::: RECORDS PROVIDED :::

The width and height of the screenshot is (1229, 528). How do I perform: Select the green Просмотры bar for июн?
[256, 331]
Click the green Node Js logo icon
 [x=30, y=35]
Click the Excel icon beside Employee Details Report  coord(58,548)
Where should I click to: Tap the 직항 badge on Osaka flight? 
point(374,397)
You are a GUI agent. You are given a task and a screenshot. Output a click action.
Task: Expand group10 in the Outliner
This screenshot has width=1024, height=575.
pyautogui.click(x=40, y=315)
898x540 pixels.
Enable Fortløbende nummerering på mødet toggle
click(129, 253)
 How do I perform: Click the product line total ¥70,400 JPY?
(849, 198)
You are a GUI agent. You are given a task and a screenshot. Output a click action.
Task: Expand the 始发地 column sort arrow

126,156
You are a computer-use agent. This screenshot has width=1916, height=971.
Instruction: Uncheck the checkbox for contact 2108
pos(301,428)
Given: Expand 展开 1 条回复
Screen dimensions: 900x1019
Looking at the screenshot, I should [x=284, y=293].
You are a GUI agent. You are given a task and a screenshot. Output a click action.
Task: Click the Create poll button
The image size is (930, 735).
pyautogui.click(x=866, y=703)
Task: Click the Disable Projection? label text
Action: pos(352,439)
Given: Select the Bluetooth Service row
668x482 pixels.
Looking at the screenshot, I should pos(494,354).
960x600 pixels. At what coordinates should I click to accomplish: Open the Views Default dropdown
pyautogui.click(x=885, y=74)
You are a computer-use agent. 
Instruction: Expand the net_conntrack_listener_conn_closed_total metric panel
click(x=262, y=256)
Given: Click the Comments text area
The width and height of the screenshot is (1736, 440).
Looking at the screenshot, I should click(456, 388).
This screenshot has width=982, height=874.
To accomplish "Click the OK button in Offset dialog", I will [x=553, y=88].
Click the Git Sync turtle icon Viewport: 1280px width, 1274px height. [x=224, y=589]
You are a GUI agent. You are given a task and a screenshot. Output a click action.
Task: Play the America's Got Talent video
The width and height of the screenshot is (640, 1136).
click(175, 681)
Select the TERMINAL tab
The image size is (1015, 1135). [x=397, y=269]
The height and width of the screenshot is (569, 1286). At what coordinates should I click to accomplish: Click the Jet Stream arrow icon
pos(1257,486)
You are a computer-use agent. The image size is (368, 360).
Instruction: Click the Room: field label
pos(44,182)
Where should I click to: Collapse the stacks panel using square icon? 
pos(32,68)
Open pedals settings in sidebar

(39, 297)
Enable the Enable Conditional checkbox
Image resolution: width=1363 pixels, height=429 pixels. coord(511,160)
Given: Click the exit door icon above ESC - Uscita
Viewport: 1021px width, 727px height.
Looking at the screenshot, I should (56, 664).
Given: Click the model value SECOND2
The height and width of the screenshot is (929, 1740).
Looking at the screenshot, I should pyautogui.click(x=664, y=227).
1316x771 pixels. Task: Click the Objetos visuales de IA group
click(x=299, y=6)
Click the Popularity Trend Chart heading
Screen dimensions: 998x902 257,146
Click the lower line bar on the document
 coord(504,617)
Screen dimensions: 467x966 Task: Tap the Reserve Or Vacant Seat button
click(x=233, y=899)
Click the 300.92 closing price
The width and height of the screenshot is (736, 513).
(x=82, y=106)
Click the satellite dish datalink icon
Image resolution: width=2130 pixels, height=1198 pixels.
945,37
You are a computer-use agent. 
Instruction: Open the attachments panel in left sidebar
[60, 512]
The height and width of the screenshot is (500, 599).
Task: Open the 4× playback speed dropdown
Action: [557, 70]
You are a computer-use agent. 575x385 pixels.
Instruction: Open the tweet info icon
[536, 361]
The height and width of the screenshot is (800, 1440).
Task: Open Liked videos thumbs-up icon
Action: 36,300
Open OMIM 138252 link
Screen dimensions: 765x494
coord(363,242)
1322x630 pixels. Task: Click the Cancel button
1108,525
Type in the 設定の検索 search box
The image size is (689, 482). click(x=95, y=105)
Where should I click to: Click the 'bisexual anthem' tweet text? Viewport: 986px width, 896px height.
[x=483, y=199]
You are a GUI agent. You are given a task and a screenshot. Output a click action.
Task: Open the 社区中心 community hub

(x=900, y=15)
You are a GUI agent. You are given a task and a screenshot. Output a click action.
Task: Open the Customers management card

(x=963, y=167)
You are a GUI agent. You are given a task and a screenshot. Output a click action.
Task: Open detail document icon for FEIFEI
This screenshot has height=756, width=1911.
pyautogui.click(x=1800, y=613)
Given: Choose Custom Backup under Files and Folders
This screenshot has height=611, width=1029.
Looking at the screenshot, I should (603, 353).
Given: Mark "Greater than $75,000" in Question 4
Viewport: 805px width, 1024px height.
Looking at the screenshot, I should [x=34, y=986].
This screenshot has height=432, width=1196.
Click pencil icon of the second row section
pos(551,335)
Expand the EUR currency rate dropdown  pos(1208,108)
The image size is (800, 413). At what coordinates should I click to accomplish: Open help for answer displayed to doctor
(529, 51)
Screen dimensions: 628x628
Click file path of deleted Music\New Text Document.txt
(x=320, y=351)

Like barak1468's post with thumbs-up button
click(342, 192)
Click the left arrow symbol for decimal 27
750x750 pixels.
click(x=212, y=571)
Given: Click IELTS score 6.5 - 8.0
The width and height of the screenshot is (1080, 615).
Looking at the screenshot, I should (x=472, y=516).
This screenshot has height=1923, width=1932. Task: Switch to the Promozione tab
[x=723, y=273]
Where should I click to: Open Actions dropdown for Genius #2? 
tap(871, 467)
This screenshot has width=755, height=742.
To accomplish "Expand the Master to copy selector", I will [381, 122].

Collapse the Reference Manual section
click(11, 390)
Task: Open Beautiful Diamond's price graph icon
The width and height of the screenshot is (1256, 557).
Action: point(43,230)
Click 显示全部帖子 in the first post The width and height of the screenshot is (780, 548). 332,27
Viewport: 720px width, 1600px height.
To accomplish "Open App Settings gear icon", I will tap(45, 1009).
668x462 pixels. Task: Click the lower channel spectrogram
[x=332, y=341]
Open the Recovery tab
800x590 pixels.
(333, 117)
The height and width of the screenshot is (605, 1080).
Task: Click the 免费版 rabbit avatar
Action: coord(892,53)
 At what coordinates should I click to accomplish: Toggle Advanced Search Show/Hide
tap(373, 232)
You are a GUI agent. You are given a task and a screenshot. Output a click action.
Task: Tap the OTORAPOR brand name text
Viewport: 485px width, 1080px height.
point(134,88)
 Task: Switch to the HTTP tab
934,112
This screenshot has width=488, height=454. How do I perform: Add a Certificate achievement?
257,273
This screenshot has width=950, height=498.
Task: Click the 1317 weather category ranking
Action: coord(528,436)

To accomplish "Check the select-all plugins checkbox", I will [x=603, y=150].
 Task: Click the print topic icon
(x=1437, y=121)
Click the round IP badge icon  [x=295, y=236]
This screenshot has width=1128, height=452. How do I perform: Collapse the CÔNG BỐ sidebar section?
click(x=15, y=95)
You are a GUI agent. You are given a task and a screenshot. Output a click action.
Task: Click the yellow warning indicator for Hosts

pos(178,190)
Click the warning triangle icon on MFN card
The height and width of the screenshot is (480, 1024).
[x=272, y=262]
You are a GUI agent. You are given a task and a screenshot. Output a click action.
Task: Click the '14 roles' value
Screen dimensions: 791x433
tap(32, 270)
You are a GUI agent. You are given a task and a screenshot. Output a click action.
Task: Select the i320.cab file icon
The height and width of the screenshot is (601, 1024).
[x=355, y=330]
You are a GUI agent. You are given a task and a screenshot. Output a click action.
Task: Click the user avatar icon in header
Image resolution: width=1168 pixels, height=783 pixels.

:::

## TASK INSTRUCTIONS
When you reach the end of the data, write every line out again verbatim.

## WRITTEN SOLUTION
The width and height of the screenshot is (1229, 528). How do I perform: Select the green Просмотры bar for июн?
[256, 331]
Click the green Node Js logo icon
 [x=30, y=35]
Click the Excel icon beside Employee Details Report  coord(58,548)
Where should I click to: Tap the 직항 badge on Osaka flight? 
point(374,397)
You are a GUI agent. You are given a task and a screenshot. Output a click action.
Task: Expand group10 in the Outliner
This screenshot has width=1024, height=575.
pyautogui.click(x=40, y=315)
898x540 pixels.
Enable Fortløbende nummerering på mødet toggle
click(129, 253)
 How do I perform: Click the product line total ¥70,400 JPY?
(849, 198)
You are a GUI agent. You are given a task and a screenshot. Output a click action.
Task: Expand the 始发地 column sort arrow

126,156
You are a computer-use agent. This screenshot has width=1916, height=971.
Instruction: Uncheck the checkbox for contact 2108
pos(301,428)
Given: Expand 展开 1 条回复
Screen dimensions: 900x1019
Looking at the screenshot, I should [x=284, y=293].
You are a GUI agent. You are given a task and a screenshot. Output a click action.
Task: Click the Create poll button
The image size is (930, 735).
pyautogui.click(x=866, y=703)
Task: Click the Disable Projection? label text
Action: pos(352,439)
Given: Select the Bluetooth Service row
668x482 pixels.
Looking at the screenshot, I should pos(494,354).
960x600 pixels. At what coordinates should I click to accomplish: Open the Views Default dropdown
pyautogui.click(x=885, y=74)
You are a computer-use agent. 
Instruction: Expand the net_conntrack_listener_conn_closed_total metric panel
click(x=262, y=256)
Given: Click the Comments text area
The width and height of the screenshot is (1736, 440).
Looking at the screenshot, I should click(456, 388).
This screenshot has width=982, height=874.
To accomplish "Click the OK button in Offset dialog", I will [x=553, y=88].
Click the Git Sync turtle icon Viewport: 1280px width, 1274px height. [x=224, y=589]
You are a GUI agent. You are given a task and a screenshot. Output a click action.
Task: Play the America's Got Talent video
The width and height of the screenshot is (640, 1136).
click(175, 681)
Select the TERMINAL tab
The image size is (1015, 1135). [x=397, y=269]
The height and width of the screenshot is (569, 1286). At what coordinates should I click to accomplish: Click the Jet Stream arrow icon
pos(1257,486)
You are a computer-use agent. The image size is (368, 360).
Instruction: Click the Room: field label
pos(44,182)
Where should I click to: Collapse the stacks panel using square icon? 
pos(32,68)
Open pedals settings in sidebar

(39, 297)
Enable the Enable Conditional checkbox
Image resolution: width=1363 pixels, height=429 pixels. coord(511,160)
Given: Click the exit door icon above ESC - Uscita
Viewport: 1021px width, 727px height.
Looking at the screenshot, I should (56, 664).
Given: Click the model value SECOND2
The height and width of the screenshot is (929, 1740).
Looking at the screenshot, I should pyautogui.click(x=664, y=227).
1316x771 pixels. Task: Click the Objetos visuales de IA group
click(x=299, y=6)
Click the Popularity Trend Chart heading
Screen dimensions: 998x902 257,146
Click the lower line bar on the document
 coord(504,617)
Screen dimensions: 467x966 Task: Tap the Reserve Or Vacant Seat button
click(x=233, y=899)
Click the 300.92 closing price
The width and height of the screenshot is (736, 513).
(x=82, y=106)
Click the satellite dish datalink icon
Image resolution: width=2130 pixels, height=1198 pixels.
945,37
You are a computer-use agent. 
Instruction: Open the attachments panel in left sidebar
[60, 512]
The height and width of the screenshot is (500, 599).
Task: Open the 4× playback speed dropdown
Action: [557, 70]
You are a computer-use agent. 575x385 pixels.
Instruction: Open the tweet info icon
[536, 361]
The height and width of the screenshot is (800, 1440).
Task: Open Liked videos thumbs-up icon
Action: 36,300
Open OMIM 138252 link
Screen dimensions: 765x494
coord(363,242)
1322x630 pixels. Task: Click the Cancel button
1108,525
Type in the 設定の検索 search box
The image size is (689, 482). click(x=95, y=105)
Where should I click to: Click the 'bisexual anthem' tweet text? Viewport: 986px width, 896px height.
[x=483, y=199]
You are a GUI agent. You are given a task and a screenshot. Output a click action.
Task: Open the 社区中心 community hub

(x=900, y=15)
You are a GUI agent. You are given a task and a screenshot. Output a click action.
Task: Open the Customers management card

(x=963, y=167)
You are a GUI agent. You are given a task and a screenshot. Output a click action.
Task: Open detail document icon for FEIFEI
This screenshot has height=756, width=1911.
pyautogui.click(x=1800, y=613)
Given: Choose Custom Backup under Files and Folders
This screenshot has height=611, width=1029.
Looking at the screenshot, I should (603, 353).
Given: Mark "Greater than $75,000" in Question 4
Viewport: 805px width, 1024px height.
Looking at the screenshot, I should [x=34, y=986].
This screenshot has height=432, width=1196.
Click pencil icon of the second row section
pos(551,335)
Expand the EUR currency rate dropdown  pos(1208,108)
The image size is (800, 413). At what coordinates should I click to accomplish: Open help for answer displayed to doctor
(529, 51)
Screen dimensions: 628x628
Click file path of deleted Music\New Text Document.txt
(x=320, y=351)

Like barak1468's post with thumbs-up button
click(342, 192)
Click the left arrow symbol for decimal 27
750x750 pixels.
click(x=212, y=571)
Given: Click IELTS score 6.5 - 8.0
The width and height of the screenshot is (1080, 615).
Looking at the screenshot, I should (x=472, y=516).
This screenshot has height=1923, width=1932. Task: Switch to the Promozione tab
[x=723, y=273]
Where should I click to: Open Actions dropdown for Genius #2? 
tap(871, 467)
This screenshot has width=755, height=742.
To accomplish "Expand the Master to copy selector", I will [381, 122].

Collapse the Reference Manual section
click(11, 390)
Task: Open Beautiful Diamond's price graph icon
The width and height of the screenshot is (1256, 557).
Action: point(43,230)
Click 显示全部帖子 in the first post The width and height of the screenshot is (780, 548). 332,27
Viewport: 720px width, 1600px height.
To accomplish "Open App Settings gear icon", I will tap(45, 1009).
668x462 pixels. Task: Click the lower channel spectrogram
[x=332, y=341]
Open the Recovery tab
800x590 pixels.
(333, 117)
The height and width of the screenshot is (605, 1080).
Task: Click the 免费版 rabbit avatar
Action: coord(892,53)
 At what coordinates should I click to accomplish: Toggle Advanced Search Show/Hide
tap(373, 232)
You are a GUI agent. You are given a task and a screenshot. Output a click action.
Task: Tap the OTORAPOR brand name text
Viewport: 485px width, 1080px height.
point(134,88)
 Task: Switch to the HTTP tab
934,112
This screenshot has width=488, height=454. How do I perform: Add a Certificate achievement?
257,273
This screenshot has width=950, height=498.
Task: Click the 1317 weather category ranking
Action: coord(528,436)

To accomplish "Check the select-all plugins checkbox", I will [x=603, y=150].
 Task: Click the print topic icon
(x=1437, y=121)
Click the round IP badge icon  [x=295, y=236]
This screenshot has width=1128, height=452. How do I perform: Collapse the CÔNG BỐ sidebar section?
click(x=15, y=95)
You are a GUI agent. You are given a task and a screenshot. Output a click action.
Task: Click the yellow warning indicator for Hosts

pos(178,190)
Click the warning triangle icon on MFN card
The height and width of the screenshot is (480, 1024).
[x=272, y=262]
You are a GUI agent. You are given a task and a screenshot. Output a click action.
Task: Click the '14 roles' value
Screen dimensions: 791x433
tap(32, 270)
You are a GUI agent. You are given a task and a screenshot. Output a click action.
Task: Select the i320.cab file icon
The height and width of the screenshot is (601, 1024).
[x=355, y=330]
You are a GUI agent. You are given a task and a screenshot. Output a click action.
Task: Click the user avatar icon in header
Image resolution: width=1168 pixels, height=783 pixels.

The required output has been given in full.